During the same period in which the legislature was considering Knowles' bill, federal and state officials were hard at work hammering out a formal document outlining the nature of their working relationship as it pertained to subsistence fisheries management. By January 13, 2000, an ad hoc federal-state working group had completed a discussion draft of a Memorandum of Understanding for Coordinated Fisheries and Wildlife Management for Subsistence Uses on Federal Public Lands in Alaska. That document, largely intact, emerged two months later as an Interim Memorandum of Agreement. A panoply of officials—three from the state plus the six members of the Federal Subsistence Board—initialed the document shortly afterward. It became effective when the last signatory—Alaska Game Board Chair Lori Quakenbush—approved the Interim MOA on April 26. [109]
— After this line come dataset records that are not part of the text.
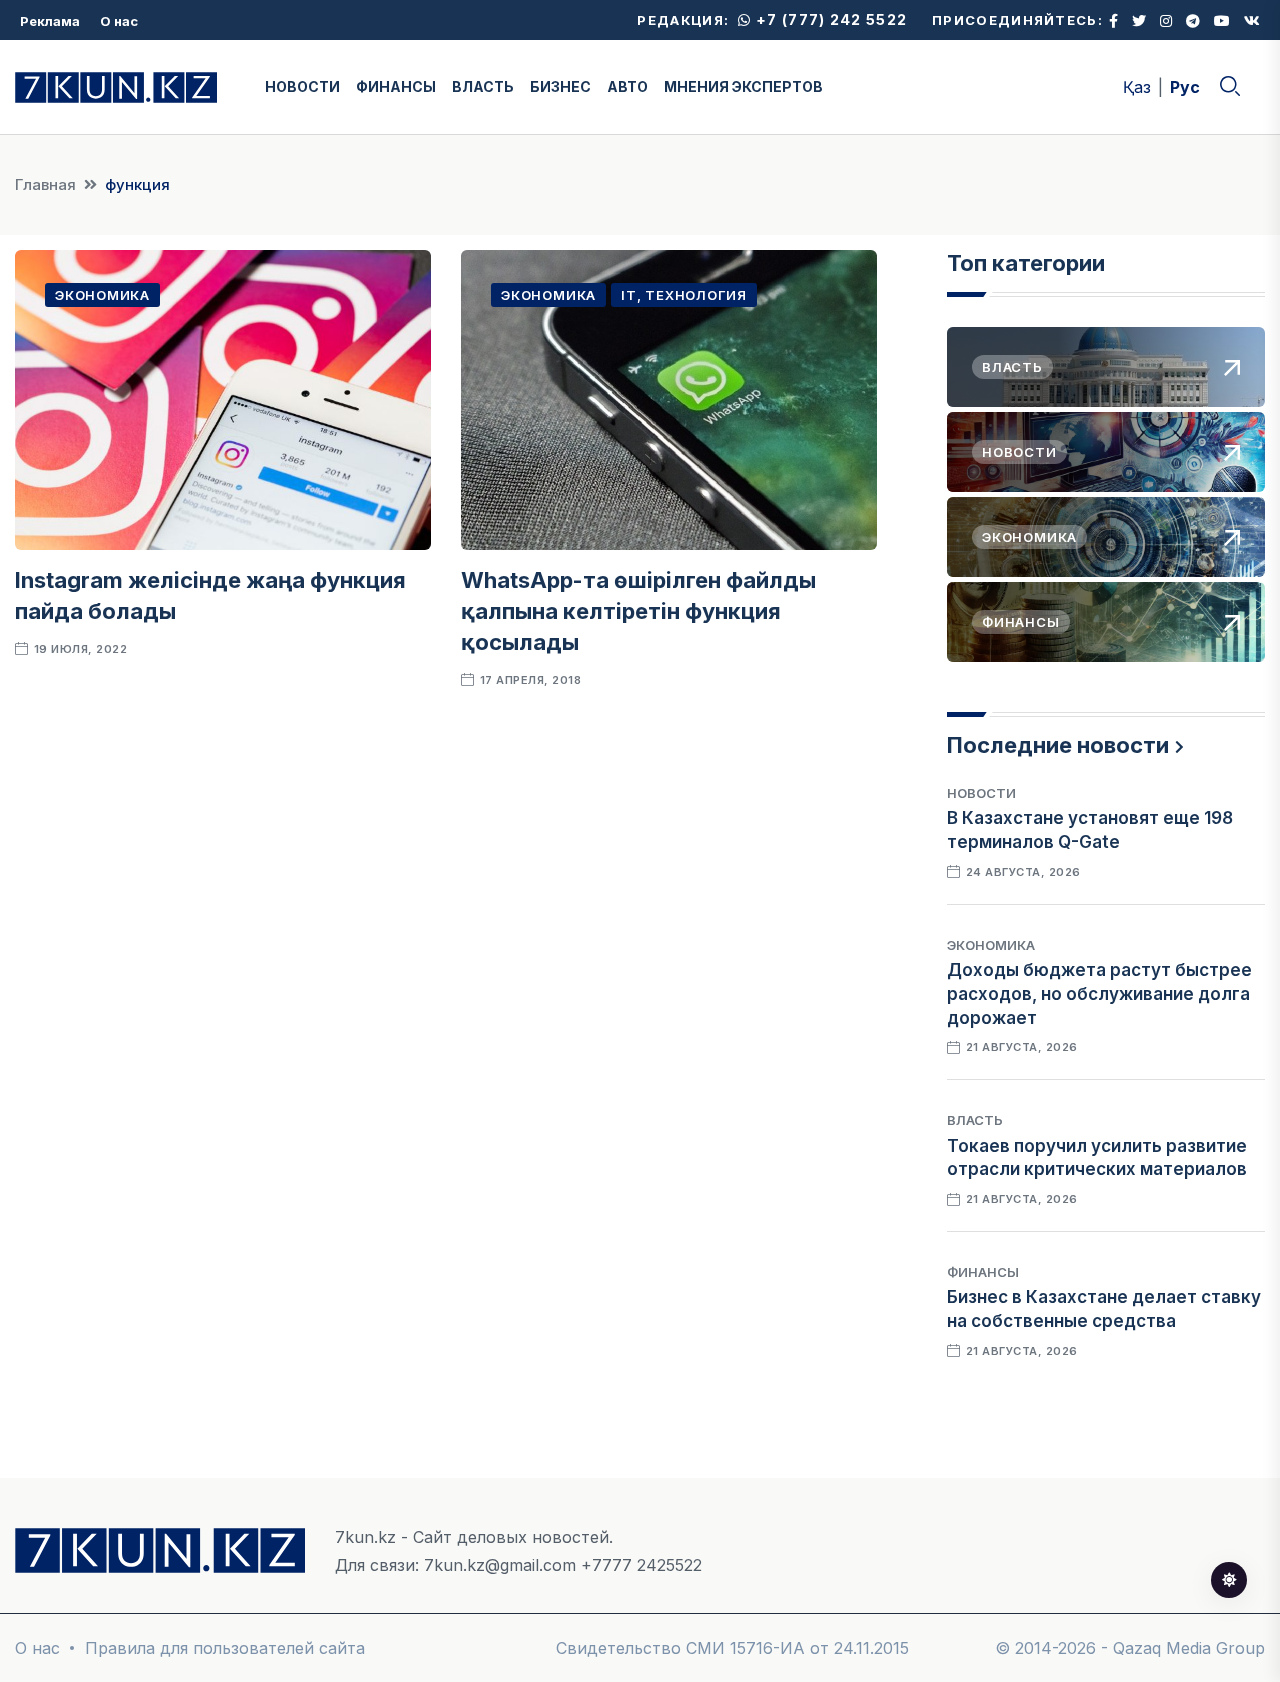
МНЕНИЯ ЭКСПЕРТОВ (743, 86)
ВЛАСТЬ (483, 86)
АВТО (627, 86)
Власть (975, 1120)
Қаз (1137, 87)
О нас (119, 21)
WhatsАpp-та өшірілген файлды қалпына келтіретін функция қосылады (638, 611)
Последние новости (1058, 745)
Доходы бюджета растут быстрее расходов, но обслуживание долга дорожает (1099, 994)
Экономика (102, 295)
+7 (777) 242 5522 (829, 19)
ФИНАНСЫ (396, 86)
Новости (981, 793)
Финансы (983, 1272)
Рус (1185, 87)
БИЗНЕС (560, 86)
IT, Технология (684, 295)
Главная (45, 184)
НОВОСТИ (302, 86)
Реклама (50, 21)
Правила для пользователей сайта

Meanwhile, agencies began beefing up their staffs, in a process that largely followed the budgets that had been proposed in 1998 and approved in late 1999. Most if not all of the four land management agencies gained staff between the fall of 1999 and the spring of 2000. During this period, the NPS gained seven new permanent subsistence-related positions. The first person to be hired, shortly after the October assumption, was program manager Bob Gerhard, who had long been involved in subsistence matters for the agency. (See Appendix 3.) The following spring, the agency obtained four fisheries biologists/managers: Charles Lean, an ex-ADF&G staffer based at the Bering Land Bridge office in Nome; Fred Andersen, another former ADF&G employee who worked out of the Gates of the Arctic/Yukon-Charley Rivers office in Fairbanks; Eric Veach, a former southeastern Alaska Forest Service employee who began working at the Wrangell-St. Elias office in Glennallen; and Mary McBurney, who transferred into the position from other duties in the agency's Anchorage office. Fish and game veteran Dave Nelson, like McBurney, was converted from temporary to permanent status during this period. A final hire during this period was anthropologist Janet Cohen, who had formerly worked in Kodiak for ADF&G's Subsistence Division; she commenced work in Anchorage in June 2000. Veach and Cohen were additionally advantageous to the agency because they had worked for the Nez Perce and Navajo tribes, respectively. [110]

NPS subsistence staff
NPS subsistence staff, who met at the annual SRC chairs' meeting in Anchorage in October 2001, included Fred Andersen (fisheries specialist, Fairbanks), Devi Sharp (WRST SRC coordinator), Ken Adkisson (SRC coordinator for CAKR and KOVA), Mary McBurney (fisheries specialist, Anchorage), Charles Lean (fisheries specialist, Nome), and Tom O'Hara (ANIA SRC coordinator). Author's collection

No sooner had the Interim MOA been initialed and the new staff situated in their positions than the fishing season commenced. In both the Yukon and Kuskokwim River drainages, the summer of 2000 was one of the most dismal seasons on record, and in order to gain respectable escapement numbers, fisheries managers were forced to severely curtail subsistence fisheries harvests and—in a few cases—eliminate them altogether. [111] The problem was one that had become increasingly evident during the past several years, and the difficulties involved in making in-season management decisions were made no easier in light of the fact that federal and state fisheries managers were forced to make cooperative decisions for the first time. Despite the difficulties in implementing the new system, there was a widespread recognition that the difficulties with the fisheries harvest were due almost exclusively to factors other than the new management system. Fisheries managers, to the largest extent possible, used established, ad hoc organizations such as the Kuskokwim River Subsistence Management Working Group and the Yukon River Drainage Fisheries Association; and in the case of the Yukon River, the decisionmaking process was eased considerably because state and federal authorities had signed a management protocol on May 25. [112] Fisheries managers were further aided because the Federal Subsistence Board, early in the season, had delineated a clear-cut system of lead federal officials for each of twelve fisheries regions in the state. [113]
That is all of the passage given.